En cas de stress cellulaire, plusieurs situations sont possibles. Soit la cellule est « habituée » à ce stress, elle sait y répondre et génère les mécanismes à mettre en place ; soit elle parvient à survivre en déployant de judicieux systèmes de défense ; soit elle n’arrive pas à s’adapter et se suicide. Des stimuli très forts ou prolongés dans le temps peuvent déclencher l’apoptose (mort organisée). 

 

Identifier les mécanismes « anti-stress » des cellules tumorales

Une tumeur est constituée, dans des proportions variables, de cellules transformées en cellules tumorales et de stroma, partie fibreuse et dense, mal vascularisée. Lorsque la part du stroma est relativement importante, la tumeur est globalement moins « alimentée ».  D’une part les cellules tumorales sont donc des cellules qui se sont particulièrement bien adaptées à leur environnement hostile et au stress induit : elles ont multiplié les systèmes de défense et sont devenues particulièrement résistantes. D’autre part, comme la tumeur est peu vascularisée, il s’avère plus difficile d’amener en son coeur des médicaments actifs.

« Face à ce constat, nous tentons d’identifier tous les mécanismes mis en place par les cellules tumorales pour résister au stress et les conséquences de ces mécanismes d’adaptation, afin de trouver comment les affaiblir. Nous savons aujourd’hui que chaque patient a une constitution de tumeur qui lui est propre, chaque tumeur étant composée, dans des pourcentages divers, de cellules qui ont surmonté ce stress par des voies différentes, certaines ayant utilisé une seule voie, d’autres plusieurs », explique le Dr. Juan Iovanna.

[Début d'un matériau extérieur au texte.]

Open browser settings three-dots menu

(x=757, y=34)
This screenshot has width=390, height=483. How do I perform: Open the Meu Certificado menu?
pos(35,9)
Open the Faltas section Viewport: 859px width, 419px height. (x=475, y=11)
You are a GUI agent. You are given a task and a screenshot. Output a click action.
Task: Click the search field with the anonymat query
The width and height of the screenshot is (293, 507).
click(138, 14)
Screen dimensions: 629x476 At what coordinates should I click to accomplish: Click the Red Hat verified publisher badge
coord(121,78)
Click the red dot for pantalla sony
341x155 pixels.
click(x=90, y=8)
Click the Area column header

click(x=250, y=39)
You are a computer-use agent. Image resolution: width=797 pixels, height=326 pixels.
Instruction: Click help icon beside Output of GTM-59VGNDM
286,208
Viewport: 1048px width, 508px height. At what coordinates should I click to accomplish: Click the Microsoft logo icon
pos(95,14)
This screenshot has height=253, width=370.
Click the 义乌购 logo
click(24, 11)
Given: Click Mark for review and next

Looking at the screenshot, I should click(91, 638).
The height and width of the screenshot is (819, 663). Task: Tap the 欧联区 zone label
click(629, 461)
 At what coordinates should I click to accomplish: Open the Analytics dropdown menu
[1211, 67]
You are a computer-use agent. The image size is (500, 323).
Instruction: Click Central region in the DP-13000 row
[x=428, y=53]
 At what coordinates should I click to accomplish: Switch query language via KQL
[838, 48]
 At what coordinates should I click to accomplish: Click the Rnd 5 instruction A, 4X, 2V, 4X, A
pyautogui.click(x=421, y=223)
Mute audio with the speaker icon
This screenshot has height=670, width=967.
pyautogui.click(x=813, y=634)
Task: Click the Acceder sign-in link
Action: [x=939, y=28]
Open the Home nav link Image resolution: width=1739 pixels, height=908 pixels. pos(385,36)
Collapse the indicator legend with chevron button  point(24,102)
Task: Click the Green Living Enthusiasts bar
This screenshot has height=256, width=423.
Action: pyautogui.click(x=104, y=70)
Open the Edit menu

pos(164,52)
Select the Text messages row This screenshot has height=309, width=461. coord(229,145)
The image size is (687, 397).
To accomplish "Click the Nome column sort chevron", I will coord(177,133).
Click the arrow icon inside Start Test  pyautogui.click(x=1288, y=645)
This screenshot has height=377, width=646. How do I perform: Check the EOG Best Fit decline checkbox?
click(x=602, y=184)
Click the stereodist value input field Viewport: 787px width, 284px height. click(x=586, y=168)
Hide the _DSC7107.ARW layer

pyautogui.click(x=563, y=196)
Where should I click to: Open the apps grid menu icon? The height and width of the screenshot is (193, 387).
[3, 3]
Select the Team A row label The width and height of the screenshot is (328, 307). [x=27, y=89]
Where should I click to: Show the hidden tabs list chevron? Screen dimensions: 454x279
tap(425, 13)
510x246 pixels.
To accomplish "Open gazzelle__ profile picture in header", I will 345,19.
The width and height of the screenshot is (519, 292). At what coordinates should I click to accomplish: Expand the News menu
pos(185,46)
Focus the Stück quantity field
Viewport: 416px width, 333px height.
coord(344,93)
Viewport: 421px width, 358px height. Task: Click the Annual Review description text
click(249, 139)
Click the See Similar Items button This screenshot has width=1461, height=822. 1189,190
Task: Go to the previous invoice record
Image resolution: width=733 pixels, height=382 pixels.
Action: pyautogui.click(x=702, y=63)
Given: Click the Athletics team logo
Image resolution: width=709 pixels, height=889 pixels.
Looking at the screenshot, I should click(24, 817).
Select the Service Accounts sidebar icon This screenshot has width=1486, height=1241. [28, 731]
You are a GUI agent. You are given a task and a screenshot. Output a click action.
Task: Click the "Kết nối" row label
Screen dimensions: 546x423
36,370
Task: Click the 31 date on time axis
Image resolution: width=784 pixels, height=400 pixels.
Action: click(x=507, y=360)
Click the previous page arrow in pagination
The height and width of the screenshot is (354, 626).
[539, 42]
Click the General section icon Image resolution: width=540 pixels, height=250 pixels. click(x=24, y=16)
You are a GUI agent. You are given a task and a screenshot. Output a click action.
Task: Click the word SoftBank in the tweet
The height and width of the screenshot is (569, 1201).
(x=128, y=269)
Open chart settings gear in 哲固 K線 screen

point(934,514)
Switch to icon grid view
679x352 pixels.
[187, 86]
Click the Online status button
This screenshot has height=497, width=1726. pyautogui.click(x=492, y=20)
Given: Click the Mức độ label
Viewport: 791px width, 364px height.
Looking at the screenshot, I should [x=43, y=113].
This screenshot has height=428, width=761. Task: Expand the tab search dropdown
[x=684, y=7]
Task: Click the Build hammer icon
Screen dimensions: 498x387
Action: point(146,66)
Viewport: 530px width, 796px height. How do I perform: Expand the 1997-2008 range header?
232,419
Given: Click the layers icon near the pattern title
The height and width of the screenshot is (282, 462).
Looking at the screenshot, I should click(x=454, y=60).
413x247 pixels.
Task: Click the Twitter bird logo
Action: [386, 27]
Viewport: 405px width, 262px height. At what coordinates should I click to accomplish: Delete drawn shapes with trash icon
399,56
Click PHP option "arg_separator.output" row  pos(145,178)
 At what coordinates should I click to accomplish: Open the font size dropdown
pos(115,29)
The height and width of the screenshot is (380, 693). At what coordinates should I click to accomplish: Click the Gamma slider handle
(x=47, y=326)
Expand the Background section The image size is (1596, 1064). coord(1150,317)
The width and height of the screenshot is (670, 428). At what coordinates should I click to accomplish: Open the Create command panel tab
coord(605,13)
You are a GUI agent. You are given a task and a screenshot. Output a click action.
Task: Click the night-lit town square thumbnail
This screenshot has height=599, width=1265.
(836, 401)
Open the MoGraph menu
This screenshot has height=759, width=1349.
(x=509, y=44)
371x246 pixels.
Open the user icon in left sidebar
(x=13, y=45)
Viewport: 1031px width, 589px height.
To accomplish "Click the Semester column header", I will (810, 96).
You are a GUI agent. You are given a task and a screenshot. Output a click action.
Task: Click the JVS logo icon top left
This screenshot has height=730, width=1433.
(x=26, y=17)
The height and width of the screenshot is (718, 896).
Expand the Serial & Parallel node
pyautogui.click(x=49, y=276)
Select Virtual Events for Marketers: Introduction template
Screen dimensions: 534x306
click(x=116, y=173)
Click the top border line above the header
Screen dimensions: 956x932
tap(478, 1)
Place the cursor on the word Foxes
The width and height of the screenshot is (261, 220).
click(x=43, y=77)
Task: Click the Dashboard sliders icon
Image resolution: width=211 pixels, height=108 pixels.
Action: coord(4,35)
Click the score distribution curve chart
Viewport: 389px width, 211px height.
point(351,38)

D’où l’intérêt d’étudier le profil d’expression de chaque tumeur, afin de la caractériser et de la confronter à tous les médicaments qui existent pour affiner les différentes approches thérapeutiques. Il s’agit à la fois de recherche fondamentale, mais aussi, déjà, pour ce qui concerne les cancers du pancréas, de recherche translationnelle. L’équipe de Juan Iovanna travaille en effet sur une nouvelle cible thérapeutique à même d’abaisser la réponse au stress des cellules cancéreuses pancréatiques et ainsi les rendre plus sensibles à leur microenvironnement délétère.